Before starting these programs, make sure to load the gcc module (module load gcc).

Running the Program

In the example-programs.zip file, is the pi-cpu executable. This is the program your supervisor has recommended. Try running it with srun on Milton! Does it perform each calculation of \(\pi\) in less time than 1.2s?

BASH

srun pi-cpu

OUTPUT

srun: job 11087600 queued and waiting for resources
srun: job 11087600 has been allocated resources
Result: 3.1414796637875 Error: -0.0001130772251 Time: 3.0970s
Result: 3.1417489401899 Error:  0.0001561991773 Time: 3.0912s
Result: 3.1415377569880 Error: -0.0000549840246 Time: 3.1001s
...

Each calculation of \(\pi\) takes about 3 seconds - slower than your laptop! This is something to remember about HPC: The main reason why HPC is “faster” is because it has many CPU cores, but the cores working individually are probably slower than your PC’s CPU cores. HPC’s usefulness comes from hundreds or thousands of CPU cores working in parallel!

You tell your supervisor that HPC isn’t helping! But they assure you that it should be really fast - the presenter at the conference demonstrated times way less than 3 seconds!

Your job now is to figure out why pi-cpu isn’t performing fast for you.

Is it really working in parallel?


So far, we’ve only heard that the software works by performing computations in parallel with multiple CPUs. One way we can verify this is with the htop tool.

Revisitingseff

seff is a lightweight utility to check the efficiency of Slurm jobs. Try and check the efficiency of your job with seff. Is it working in parallel?

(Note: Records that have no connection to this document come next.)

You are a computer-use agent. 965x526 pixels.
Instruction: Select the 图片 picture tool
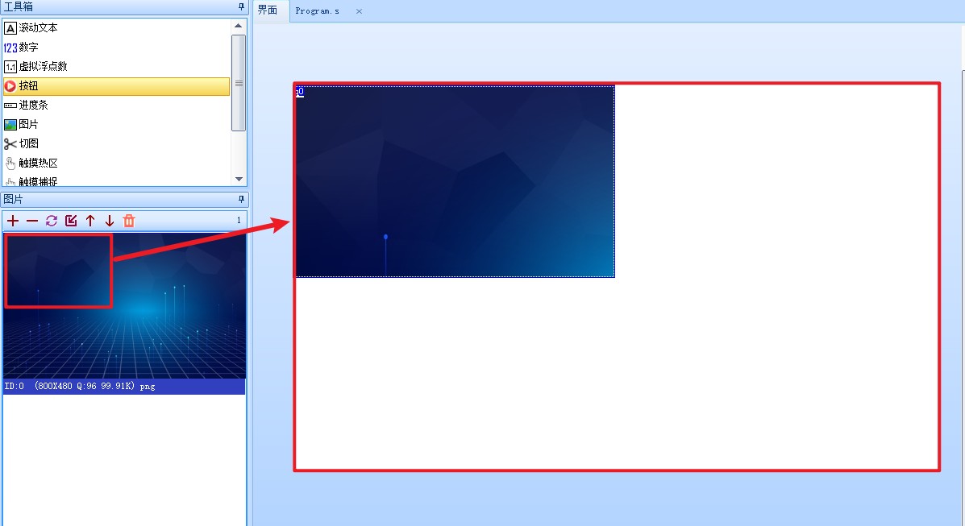pyautogui.click(x=28, y=125)
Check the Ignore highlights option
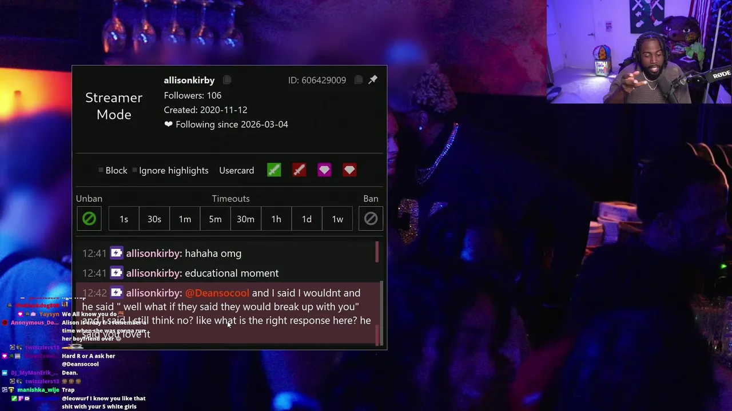732x411 pixels. [135, 170]
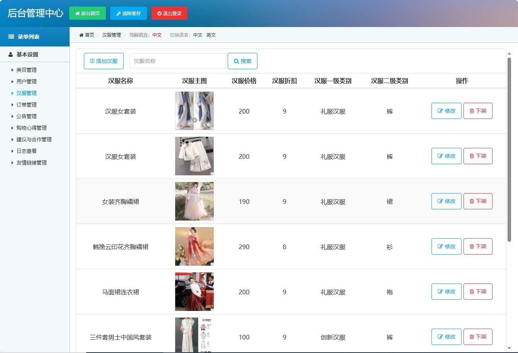Screen dimensions: 518x353
Task: Click the magnifier icon in 搜索 button
Action: tap(236, 61)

Run seff with your Job ID. For example, with a job ID of 11087600:

BASH

seff 11087600

OUTPUT

Job ID: 11087600
Cluster: milton
User/Group: yang.e/allstaff
State: COMPLETED (exit code 0)
Nodes: 1
Cores per node: 2
CPU Utilized: 00:00:14
CPU Efficiency: 50.00% of 00:00:28 core-walltime
Job Wall-clock time: 00:00:14
Memory Utilized: 0.00 MB (estimated maximum)
Memory Efficiency: 0.00% of 20.00 MB (10.00 MB/core)

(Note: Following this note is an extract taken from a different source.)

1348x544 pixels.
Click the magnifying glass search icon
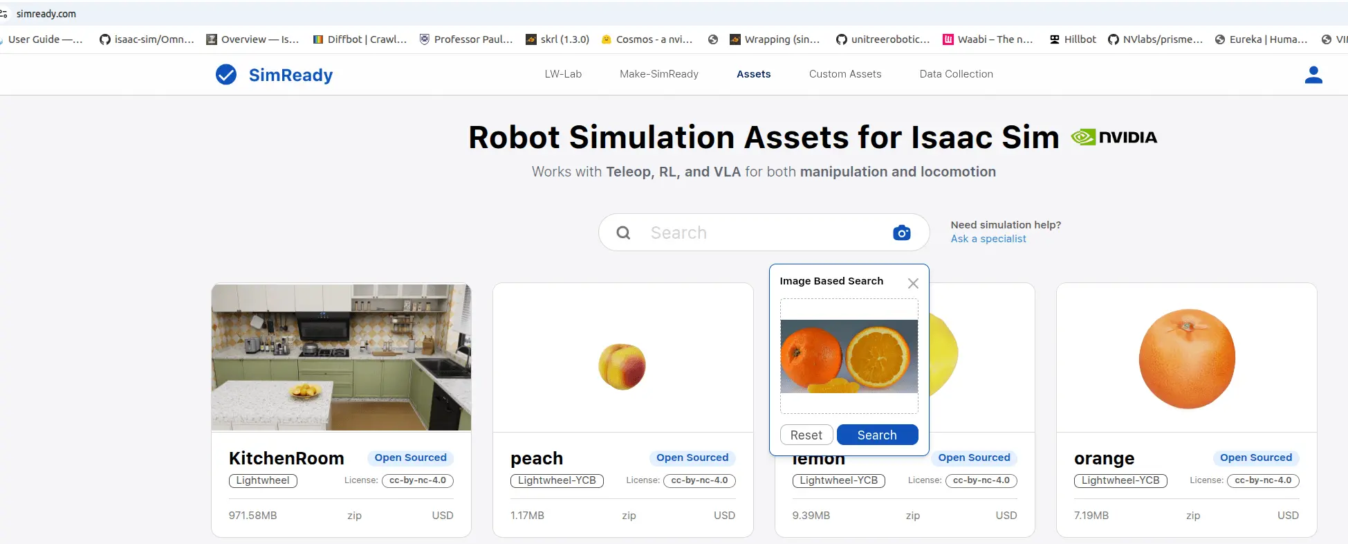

You should see that the job has requested 2 CPUs by default, and has an efficiency of roughly 50%. Definitely not parallel!

You might’ve also noticed that there’s no memory utilization information. We’ll discuss this later.

From seff, it looks like pi-cpu isn’t working in parallel. But perhaps you haven’t requested enough resources from Slurm? Let’s try double the number of CPUs requested to 4:

BASH

srun -c 4 pi-cpu

OUTPUT

srun: job 16555628 queued and waiting for resources
srun: job 16555628 has been allocated resources
Result: 3.1413745257865 Error: -0.0002182152261 Time: 3.1130s
Result: 3.1416269865888 Error:  0.0000342455762 Time: 3.1173s
Result: 3.1413426117862 Error: -0.0002501292264 Time: 3.1159s
Result: 3.1416289953888 Error:  0.0000362543763 Time: 3.1151s
Result: 3.1414934337876 Error: -0.0000993072250 Time: 3.1139s

Not much change in time to calculate pi. Using seff to check the CPU utilisation:

BASH

seff 16555633

OUTPUT

Job ID: 16555633
Cluster: milton
User/Group: yang.e/allstaff
State: COMPLETED (exit code 0)
Nodes: 1
Cores per node: 4
CPU Utilized: 00:00:16
CPU Efficiency: 25.00% of 00:01:04 core-walltime
Job Wall-clock time: 00:00:16
Memory Utilized: 0.00 MB (estimated maximum)
Memory Efficiency: 0.00% of 40.00 MB (10.00 MB/core)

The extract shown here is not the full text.